Each spring, the school’s program gets plant seedlings grown through a training program at a nearby state prison. A church group comes during spring break to prepare the garden for the kids’ return, and over the summer, an AmeriCorps volunteer takes care of the garden.
“If we had to buy the seedlings, they’d cost $3 each and we could never afford that,” Hobart says.
“If you take a look at your relationships and the community around you and then all the wider networks out there, there are plenty of creative ways to find help.”
Interest in school gardens spiked dramatically when Michelle Obama planted a garden at the White House and invited schoolchildren to help, says Toby Adams, who directs the New York Botanical Garden’s 3-acre Edible Academy in the Bronx, where schoolchildren learn about growing food.
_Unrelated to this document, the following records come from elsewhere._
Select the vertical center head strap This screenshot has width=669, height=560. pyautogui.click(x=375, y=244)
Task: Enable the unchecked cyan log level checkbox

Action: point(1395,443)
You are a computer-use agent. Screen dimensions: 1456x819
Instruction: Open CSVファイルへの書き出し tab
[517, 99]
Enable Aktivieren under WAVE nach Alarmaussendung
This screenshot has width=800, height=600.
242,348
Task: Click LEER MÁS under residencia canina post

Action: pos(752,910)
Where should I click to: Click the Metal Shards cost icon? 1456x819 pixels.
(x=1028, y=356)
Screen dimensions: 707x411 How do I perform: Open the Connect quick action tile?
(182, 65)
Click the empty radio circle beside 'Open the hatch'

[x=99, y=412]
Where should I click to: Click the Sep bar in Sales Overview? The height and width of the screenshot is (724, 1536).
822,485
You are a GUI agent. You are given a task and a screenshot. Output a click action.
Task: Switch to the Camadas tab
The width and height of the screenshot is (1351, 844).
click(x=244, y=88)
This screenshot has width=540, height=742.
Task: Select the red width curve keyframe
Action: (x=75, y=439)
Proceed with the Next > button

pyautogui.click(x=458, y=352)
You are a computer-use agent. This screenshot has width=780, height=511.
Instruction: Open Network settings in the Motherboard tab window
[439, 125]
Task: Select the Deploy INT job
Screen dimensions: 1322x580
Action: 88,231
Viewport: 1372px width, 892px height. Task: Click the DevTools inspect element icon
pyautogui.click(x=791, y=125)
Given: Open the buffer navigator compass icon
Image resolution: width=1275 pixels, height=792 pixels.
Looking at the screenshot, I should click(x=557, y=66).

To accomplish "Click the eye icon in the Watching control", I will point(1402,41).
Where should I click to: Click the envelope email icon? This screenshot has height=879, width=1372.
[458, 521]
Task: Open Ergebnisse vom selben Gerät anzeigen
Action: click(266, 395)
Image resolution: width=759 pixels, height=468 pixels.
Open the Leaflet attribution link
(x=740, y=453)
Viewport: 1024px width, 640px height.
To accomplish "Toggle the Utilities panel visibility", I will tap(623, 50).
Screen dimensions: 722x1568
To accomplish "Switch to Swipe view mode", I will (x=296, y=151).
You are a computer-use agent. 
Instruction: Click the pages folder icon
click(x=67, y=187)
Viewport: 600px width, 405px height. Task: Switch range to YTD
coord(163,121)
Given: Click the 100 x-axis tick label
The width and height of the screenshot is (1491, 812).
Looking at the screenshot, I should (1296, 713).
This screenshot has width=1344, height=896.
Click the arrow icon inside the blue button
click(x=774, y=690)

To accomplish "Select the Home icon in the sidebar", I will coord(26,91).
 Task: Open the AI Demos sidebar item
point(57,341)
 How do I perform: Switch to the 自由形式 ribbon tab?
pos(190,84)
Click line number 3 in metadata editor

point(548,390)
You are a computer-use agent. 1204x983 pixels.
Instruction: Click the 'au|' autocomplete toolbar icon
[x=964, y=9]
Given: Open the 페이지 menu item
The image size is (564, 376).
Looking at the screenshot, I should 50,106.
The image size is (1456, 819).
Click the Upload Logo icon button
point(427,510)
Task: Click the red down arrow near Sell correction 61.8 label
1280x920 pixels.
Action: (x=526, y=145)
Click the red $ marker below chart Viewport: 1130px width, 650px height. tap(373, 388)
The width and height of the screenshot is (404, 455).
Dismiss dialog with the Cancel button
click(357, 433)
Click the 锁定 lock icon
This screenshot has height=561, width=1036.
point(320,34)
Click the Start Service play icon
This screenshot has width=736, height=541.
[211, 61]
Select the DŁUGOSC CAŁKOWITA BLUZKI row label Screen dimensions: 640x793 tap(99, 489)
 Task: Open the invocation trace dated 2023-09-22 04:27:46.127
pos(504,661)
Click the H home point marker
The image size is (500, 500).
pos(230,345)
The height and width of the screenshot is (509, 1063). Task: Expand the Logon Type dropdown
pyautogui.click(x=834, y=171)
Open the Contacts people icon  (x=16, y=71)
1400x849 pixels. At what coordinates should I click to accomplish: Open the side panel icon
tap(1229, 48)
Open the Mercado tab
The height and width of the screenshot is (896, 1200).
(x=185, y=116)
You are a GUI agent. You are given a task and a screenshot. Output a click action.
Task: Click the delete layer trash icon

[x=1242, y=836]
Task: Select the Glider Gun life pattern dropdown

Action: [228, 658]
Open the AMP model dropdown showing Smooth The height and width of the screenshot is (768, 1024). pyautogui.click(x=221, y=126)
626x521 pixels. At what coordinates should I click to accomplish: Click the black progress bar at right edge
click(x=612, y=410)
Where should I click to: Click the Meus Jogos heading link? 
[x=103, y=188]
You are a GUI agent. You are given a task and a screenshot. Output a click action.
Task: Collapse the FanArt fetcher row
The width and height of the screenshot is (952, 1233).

There’s been another burst of interest since the pandemic started.
School gardens can teach hands-on lessons in health, science, social studies, and even humanities and arts classes.
“Luckily, the big trend now is that there are more and more organizations and support networks, particularly regional networks, to help support school gardens,” says Adams. “And online learning has really exploded since the pandemic.”
“Giving kids the opportunity to move outside, get their hands dirty, and find worms, especially if their teachers are excited about it — that’s huge,” he says.
For schools without space for even a small garden, turning to local botanical gardens and parks can sometimes be the answer.
“We are located in the Bronx, which is basically wall to wall six-story apartment buildings. There’s limited space, and vandalism, and it’s hard to find a good place to gather 30 kids, not to mention issues like water access,” says Adams.
“Gardening doesn’t have to be a big patch outdoors. It could be a container garden, a hydroponic garden — there are all kinds of gardens and ways it can work,” he says.
Hobart suggests finding a Master Gardener program, sometimes offered through universities, since graduates must put in a number of hours of free labor to earn their certification. “It’s taken us 10 years to get here, but we did it,” she says.
Nathan Larson, who leads the Cultivate Health Initiative, a collaborative project involving the University of Wisconsin-Madison and statewide partners to support Wisconsin’s school gardens, says his “aha” moment came when he realized the group was supporting two gardens within 5 miles of each other, and neither knew the other existed.
“It became clear that teachers and parents involved with school gardens felt isolated and didn’t know where to turn for support,” says Larson, who wrote a free downloadable book, Teaching in Nature’s Classroom.
At the national level, two major resources for school gardens are The National Farm to School Network and the School Garden Support Organization Network.
There’s also the National Children and Youth Garden Symposium, organized by the American Horticulture Society to train teachers and others. The symposium is held in a different part of the country each year; the past two years, it was held online.
Life Lab, based in Santa Cruz, California, offers workshops for educators across the country on how to engage young people in gardens and on farms.